Dataset entries
== Segment start ==

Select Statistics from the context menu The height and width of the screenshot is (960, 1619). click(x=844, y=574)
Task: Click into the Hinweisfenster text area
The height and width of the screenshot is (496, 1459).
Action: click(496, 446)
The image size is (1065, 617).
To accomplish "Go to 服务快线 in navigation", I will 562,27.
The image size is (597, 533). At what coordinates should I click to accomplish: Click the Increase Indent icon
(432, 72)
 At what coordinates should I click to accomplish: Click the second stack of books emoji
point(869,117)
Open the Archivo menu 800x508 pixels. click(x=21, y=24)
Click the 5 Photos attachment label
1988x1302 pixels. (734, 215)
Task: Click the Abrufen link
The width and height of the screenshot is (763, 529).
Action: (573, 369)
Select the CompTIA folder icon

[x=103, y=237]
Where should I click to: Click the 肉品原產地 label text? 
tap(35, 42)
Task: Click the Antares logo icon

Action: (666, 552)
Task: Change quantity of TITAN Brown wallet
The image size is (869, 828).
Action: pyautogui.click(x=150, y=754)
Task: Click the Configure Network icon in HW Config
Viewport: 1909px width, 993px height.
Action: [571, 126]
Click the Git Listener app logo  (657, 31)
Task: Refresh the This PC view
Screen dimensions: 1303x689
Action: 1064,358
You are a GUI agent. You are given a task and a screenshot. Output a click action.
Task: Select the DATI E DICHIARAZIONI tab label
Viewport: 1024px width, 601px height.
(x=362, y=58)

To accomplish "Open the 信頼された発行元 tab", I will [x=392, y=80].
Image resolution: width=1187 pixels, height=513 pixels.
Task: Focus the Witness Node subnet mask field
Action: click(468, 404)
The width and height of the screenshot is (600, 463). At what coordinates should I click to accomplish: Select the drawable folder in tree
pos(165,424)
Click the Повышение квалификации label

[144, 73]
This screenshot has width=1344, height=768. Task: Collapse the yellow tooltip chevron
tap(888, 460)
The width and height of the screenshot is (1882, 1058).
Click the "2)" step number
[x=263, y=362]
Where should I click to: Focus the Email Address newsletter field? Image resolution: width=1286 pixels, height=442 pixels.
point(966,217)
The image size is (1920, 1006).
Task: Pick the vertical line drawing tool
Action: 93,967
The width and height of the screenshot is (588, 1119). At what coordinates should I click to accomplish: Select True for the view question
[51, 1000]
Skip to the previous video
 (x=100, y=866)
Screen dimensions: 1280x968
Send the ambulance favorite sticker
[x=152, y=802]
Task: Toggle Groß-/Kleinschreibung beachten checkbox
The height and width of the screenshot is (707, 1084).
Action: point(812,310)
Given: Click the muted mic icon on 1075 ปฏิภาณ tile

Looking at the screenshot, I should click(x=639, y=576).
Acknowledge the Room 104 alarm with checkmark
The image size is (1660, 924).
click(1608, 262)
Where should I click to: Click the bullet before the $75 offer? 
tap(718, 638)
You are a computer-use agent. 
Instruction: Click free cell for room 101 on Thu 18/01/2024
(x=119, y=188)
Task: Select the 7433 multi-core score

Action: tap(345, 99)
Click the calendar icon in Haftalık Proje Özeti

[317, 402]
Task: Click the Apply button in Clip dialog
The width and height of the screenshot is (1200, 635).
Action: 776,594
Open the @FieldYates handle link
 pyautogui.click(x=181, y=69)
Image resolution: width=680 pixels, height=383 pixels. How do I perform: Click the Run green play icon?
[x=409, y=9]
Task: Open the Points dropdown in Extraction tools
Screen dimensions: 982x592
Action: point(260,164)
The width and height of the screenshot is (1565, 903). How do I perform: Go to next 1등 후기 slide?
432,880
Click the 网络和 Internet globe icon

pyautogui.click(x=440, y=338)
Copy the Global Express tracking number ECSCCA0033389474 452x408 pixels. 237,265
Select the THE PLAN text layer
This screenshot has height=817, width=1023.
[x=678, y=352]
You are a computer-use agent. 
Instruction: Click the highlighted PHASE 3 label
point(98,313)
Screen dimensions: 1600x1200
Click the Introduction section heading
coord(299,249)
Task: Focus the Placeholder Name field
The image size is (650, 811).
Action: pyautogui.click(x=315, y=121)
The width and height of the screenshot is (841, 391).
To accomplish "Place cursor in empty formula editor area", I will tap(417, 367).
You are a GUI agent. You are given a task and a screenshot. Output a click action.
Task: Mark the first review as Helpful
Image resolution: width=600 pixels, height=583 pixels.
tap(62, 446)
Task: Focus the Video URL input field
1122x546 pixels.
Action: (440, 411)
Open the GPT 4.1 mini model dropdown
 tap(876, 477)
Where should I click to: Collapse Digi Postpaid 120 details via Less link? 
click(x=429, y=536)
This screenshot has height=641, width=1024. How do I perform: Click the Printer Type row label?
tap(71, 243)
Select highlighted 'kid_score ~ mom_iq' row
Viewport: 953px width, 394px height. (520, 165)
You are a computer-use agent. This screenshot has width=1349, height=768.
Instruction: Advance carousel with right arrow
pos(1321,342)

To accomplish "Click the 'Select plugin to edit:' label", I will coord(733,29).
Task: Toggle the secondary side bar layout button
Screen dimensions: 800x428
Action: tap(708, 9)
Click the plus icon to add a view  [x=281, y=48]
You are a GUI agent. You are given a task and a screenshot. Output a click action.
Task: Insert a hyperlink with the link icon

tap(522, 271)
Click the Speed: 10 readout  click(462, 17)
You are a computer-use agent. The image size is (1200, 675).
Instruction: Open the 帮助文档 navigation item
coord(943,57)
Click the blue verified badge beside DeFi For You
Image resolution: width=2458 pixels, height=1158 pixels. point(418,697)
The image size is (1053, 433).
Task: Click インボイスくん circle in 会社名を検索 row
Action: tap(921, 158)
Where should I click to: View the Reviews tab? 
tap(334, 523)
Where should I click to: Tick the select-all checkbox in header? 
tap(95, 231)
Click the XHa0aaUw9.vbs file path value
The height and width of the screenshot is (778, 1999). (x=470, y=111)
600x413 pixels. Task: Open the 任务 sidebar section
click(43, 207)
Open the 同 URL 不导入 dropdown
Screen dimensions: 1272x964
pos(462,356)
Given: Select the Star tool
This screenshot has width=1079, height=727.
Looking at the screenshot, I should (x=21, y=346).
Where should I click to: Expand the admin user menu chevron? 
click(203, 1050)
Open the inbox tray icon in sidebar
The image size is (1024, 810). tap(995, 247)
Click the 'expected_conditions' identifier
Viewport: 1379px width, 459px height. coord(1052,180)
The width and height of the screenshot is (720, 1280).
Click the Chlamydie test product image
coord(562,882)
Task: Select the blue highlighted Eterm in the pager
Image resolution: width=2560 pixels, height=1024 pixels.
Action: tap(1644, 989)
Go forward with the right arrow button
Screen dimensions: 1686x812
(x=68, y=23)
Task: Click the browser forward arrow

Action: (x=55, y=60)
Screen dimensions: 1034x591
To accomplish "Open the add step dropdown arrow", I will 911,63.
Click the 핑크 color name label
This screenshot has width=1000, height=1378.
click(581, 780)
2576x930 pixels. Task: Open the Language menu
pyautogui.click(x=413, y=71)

== Segment end ==

> **Instructions for the task**
The answer is the records above restated word for word from their opening line through the line that holds "Task: Refresh the This PC view", both included, and nothing else.

> **Solution**
Select Statistics from the context menu The height and width of the screenshot is (960, 1619). click(x=844, y=574)
Task: Click into the Hinweisfenster text area
The height and width of the screenshot is (496, 1459).
Action: click(496, 446)
The image size is (1065, 617).
To accomplish "Go to 服务快线 in navigation", I will 562,27.
The image size is (597, 533). At what coordinates should I click to accomplish: Click the Increase Indent icon
(432, 72)
 At what coordinates should I click to accomplish: Click the second stack of books emoji
point(869,117)
Open the Archivo menu 800x508 pixels. click(x=21, y=24)
Click the 5 Photos attachment label
1988x1302 pixels. (734, 215)
Task: Click the Abrufen link
The width and height of the screenshot is (763, 529).
Action: (573, 369)
Select the CompTIA folder icon

[x=103, y=237]
Where should I click to: Click the 肉品原產地 label text? 
tap(35, 42)
Task: Click the Antares logo icon

Action: (666, 552)
Task: Change quantity of TITAN Brown wallet
The image size is (869, 828).
Action: pyautogui.click(x=150, y=754)
Task: Click the Configure Network icon in HW Config
Viewport: 1909px width, 993px height.
Action: [571, 126]
Click the Git Listener app logo  (657, 31)
Task: Refresh the This PC view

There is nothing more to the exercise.